Moving from reports to actionable insights. For maximum benefit, practices must increasingly align their analytics with specific measures and metrics in value-based payer programs, with a focus on identifying opportunities to improve performance. For example, leading OCM practices have adopted risk stratification tools to identify and target high-risk patients, at both population and individual levels. This visibility has enabled them to prescribe preventive steps, from increasing navigation resources to implementing targeted protocols to manage avoidable adverse effects.

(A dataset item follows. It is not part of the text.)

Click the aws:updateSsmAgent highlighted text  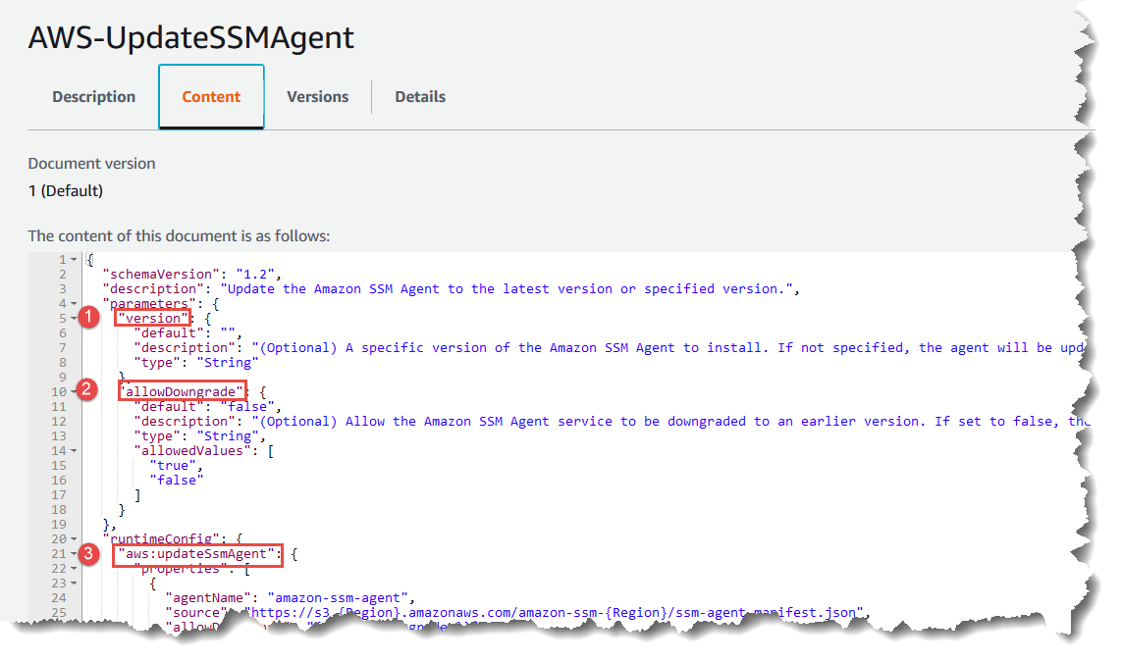[198, 553]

Shifting to near-real time and predictive analytics. At this early stage of the value-based care evolution, most health insurers are likely to provide practices with retrospective data, too late for them to anticipate results. It therefore is incumbent on practices to develop the data analytics capabilities to monitor performance against measures in near-real time. For example, practices participating in the OCM are employing sophisticated models that leverage both historic data and near-real-time activity in the practice to anticipate outliers in areas such as resource utilization and adverse events. This could include a patient with lung cancer and multiple comorbidities who is being treated with a chemotherapy agent with known serious side effects, such as anemia, fever, and acute dehydration, putting the patient at high risk for a hospital admission due to treatment side effects. Proactively identifying such higher-risk patients and treating the chemotherapy side effects (e.g., hydration, colony-stimulating factors, anti-nausea medication) in the ambulatory setting provides a more cost-effective solution, not to mention a better experience for the patient.

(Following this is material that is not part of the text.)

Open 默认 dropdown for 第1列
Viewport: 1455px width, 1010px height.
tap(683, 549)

In this way, practices can minimize issues months in advance using care management and other interventions before the problems affect performance.

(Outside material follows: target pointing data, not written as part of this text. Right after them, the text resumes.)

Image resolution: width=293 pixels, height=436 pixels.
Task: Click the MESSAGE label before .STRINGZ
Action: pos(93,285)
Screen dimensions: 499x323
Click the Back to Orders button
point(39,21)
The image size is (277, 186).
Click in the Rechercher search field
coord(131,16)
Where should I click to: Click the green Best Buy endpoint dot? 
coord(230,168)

A New Role for Revenue Cycle Management
Some revenue cycle leaders may be tempted to view the arrival of value-based care as the latest in a series of operational and process-related challenges to confront their organizations. However, the value-based care transformation is far more fundamental, not to mention more beneficial clinically and financially, for practices and patients alike. It compels revenue cycle management teams to move to the forefront, taking on a more critical, and pivotal, role that requires them to develop competencies in complex revenue forecasting and risk management. Armed with a new level of data and insights, they can more effectively partner with clinical counterparts to optimize the financial health of the healthcare organizations they serve.
Charles Saunders, MD, is CEO, Integra Connect, West Palm Beach, Fla.
Footnotes
a. Integra Connect, “ Specialty Practices Unprepared for MACRA Requirements, According to Integra Connect Data,” press release, Sept. 6, 2017.
b. Integra Connect, “ OCM Practices React to Performance Period 1 Results, Plan to Contest MEOS Recoupment,” Blog, April 23, 2018.